[Data entries]
BEGIN

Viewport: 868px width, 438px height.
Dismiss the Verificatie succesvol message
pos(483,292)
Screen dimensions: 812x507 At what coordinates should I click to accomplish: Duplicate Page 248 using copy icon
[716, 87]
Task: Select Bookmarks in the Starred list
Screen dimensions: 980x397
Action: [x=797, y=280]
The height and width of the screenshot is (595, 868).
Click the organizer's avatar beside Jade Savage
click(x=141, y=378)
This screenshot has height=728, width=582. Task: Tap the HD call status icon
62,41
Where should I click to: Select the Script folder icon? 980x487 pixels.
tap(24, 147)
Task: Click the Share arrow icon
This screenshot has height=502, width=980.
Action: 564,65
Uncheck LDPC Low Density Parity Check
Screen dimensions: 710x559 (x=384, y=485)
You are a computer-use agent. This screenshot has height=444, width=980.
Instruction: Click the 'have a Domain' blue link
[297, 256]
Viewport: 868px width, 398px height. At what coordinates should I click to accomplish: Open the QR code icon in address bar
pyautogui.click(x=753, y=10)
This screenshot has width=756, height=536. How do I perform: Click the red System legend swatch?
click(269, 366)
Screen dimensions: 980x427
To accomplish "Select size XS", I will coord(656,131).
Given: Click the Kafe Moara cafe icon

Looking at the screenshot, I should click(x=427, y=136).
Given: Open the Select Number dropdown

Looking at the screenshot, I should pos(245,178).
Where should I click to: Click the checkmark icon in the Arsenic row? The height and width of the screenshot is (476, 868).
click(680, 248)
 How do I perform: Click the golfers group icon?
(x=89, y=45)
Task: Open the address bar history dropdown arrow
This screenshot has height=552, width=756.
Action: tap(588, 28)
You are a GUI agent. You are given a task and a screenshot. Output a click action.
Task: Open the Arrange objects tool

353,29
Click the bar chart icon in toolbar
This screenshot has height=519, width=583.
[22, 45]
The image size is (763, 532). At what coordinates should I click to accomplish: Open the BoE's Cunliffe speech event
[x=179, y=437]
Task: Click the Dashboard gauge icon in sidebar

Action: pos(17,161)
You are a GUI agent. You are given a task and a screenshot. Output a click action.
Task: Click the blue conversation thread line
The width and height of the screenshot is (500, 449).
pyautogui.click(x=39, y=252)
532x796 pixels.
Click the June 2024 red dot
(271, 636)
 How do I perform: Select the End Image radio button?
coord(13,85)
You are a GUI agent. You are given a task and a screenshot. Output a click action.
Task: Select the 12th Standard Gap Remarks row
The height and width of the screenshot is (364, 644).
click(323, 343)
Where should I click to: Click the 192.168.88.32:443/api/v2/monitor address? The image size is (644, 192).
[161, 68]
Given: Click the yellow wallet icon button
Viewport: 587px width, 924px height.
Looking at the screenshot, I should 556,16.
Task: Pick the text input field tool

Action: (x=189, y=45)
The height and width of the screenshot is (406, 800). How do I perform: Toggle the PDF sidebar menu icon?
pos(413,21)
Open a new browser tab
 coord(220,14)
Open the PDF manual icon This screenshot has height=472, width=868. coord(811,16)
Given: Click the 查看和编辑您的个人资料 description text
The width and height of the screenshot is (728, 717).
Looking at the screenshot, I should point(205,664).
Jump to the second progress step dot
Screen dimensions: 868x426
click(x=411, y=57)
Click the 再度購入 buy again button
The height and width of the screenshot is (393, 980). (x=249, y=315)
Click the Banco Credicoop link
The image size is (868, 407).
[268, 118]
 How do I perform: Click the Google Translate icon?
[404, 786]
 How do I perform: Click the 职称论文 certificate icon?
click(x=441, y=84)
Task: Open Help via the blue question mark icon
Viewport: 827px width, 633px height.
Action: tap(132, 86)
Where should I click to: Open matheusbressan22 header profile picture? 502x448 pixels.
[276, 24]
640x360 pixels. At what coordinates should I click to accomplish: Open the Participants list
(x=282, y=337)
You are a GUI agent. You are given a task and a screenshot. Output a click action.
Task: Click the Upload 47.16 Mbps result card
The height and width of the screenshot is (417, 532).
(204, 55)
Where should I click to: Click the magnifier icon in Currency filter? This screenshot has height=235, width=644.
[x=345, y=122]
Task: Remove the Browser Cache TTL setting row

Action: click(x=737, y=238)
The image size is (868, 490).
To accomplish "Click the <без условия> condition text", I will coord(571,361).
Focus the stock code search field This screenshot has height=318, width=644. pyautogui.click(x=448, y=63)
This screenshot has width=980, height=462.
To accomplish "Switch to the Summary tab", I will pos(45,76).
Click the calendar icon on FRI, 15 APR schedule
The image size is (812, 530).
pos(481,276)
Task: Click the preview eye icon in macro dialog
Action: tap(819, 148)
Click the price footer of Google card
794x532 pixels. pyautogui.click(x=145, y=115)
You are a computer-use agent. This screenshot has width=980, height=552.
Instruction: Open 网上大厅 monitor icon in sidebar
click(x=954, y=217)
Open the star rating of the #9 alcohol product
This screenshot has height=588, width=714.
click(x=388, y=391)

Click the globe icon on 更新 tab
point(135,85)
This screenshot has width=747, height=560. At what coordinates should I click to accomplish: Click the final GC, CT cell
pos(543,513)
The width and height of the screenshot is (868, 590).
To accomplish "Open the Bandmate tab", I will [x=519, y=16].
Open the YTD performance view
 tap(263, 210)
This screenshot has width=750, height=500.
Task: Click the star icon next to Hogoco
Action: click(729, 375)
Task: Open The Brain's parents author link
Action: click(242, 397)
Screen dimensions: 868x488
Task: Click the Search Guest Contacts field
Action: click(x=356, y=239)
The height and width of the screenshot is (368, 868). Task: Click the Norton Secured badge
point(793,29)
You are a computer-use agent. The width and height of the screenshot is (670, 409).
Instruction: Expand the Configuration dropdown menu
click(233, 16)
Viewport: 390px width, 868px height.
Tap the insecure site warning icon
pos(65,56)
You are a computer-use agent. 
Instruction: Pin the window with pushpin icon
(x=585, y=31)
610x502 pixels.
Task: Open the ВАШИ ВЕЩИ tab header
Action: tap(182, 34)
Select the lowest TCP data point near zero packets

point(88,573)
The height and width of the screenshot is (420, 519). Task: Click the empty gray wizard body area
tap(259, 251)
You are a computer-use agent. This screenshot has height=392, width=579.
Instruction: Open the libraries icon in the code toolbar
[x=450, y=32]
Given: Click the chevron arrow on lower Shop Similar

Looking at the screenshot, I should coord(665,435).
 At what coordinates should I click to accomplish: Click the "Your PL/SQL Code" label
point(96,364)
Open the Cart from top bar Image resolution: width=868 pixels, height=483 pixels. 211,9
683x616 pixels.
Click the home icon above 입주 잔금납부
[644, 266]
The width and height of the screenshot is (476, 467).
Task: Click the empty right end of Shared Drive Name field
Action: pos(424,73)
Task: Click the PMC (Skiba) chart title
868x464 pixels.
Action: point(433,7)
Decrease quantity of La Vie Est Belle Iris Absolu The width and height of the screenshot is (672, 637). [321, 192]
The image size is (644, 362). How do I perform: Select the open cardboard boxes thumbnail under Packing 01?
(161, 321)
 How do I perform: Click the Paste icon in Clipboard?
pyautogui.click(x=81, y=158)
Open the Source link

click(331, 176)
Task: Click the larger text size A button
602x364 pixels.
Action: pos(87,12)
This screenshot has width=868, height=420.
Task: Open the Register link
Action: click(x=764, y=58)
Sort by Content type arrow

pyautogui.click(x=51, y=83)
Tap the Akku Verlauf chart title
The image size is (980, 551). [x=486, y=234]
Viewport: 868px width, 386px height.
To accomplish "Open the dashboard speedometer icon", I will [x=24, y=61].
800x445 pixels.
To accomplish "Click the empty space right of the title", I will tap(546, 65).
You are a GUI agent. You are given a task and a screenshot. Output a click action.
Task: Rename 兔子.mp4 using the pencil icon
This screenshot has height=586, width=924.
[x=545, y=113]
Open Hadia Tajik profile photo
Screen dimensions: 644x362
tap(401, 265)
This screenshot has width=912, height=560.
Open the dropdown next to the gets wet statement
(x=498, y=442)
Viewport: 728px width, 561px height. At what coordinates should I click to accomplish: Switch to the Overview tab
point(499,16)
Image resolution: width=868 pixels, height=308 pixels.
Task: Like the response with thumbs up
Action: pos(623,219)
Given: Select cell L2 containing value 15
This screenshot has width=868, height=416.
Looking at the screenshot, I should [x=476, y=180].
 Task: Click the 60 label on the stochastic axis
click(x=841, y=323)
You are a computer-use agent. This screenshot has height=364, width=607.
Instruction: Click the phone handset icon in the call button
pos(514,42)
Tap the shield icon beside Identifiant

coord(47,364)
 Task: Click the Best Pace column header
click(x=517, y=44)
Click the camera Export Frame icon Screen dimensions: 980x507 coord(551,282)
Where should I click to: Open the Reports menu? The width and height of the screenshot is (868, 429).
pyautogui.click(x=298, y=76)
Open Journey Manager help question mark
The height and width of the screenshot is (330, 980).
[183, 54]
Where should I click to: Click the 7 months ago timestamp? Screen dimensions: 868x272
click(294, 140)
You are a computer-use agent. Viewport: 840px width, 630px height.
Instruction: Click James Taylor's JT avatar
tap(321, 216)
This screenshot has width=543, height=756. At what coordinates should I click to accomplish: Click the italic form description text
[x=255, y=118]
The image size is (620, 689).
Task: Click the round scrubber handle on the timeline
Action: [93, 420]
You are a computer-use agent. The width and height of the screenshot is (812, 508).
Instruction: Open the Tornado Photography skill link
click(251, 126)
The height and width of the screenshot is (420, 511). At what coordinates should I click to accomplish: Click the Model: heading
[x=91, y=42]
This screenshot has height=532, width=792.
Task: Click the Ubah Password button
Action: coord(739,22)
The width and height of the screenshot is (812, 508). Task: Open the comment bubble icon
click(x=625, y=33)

END

● Problem to work on
Find the line with "Viewport: 390px width, 868px height." in the entries above. Retype it and each line after it, exactly, through the line with "683x616 pixels.", and stop there.

● Reply
Viewport: 390px width, 868px height.
Tap the insecure site warning icon
pos(65,56)
You are a computer-use agent. 
Instruction: Pin the window with pushpin icon
(x=585, y=31)
610x502 pixels.
Task: Open the ВАШИ ВЕЩИ tab header
Action: tap(182, 34)
Select the lowest TCP data point near zero packets

point(88,573)
The height and width of the screenshot is (420, 519). Task: Click the empty gray wizard body area
tap(259, 251)
You are a computer-use agent. This screenshot has height=392, width=579.
Instruction: Open the libraries icon in the code toolbar
[x=450, y=32]
Given: Click the chevron arrow on lower Shop Similar

Looking at the screenshot, I should coord(665,435).
 At what coordinates should I click to accomplish: Click the "Your PL/SQL Code" label
point(96,364)
Open the Cart from top bar Image resolution: width=868 pixels, height=483 pixels. 211,9
683x616 pixels.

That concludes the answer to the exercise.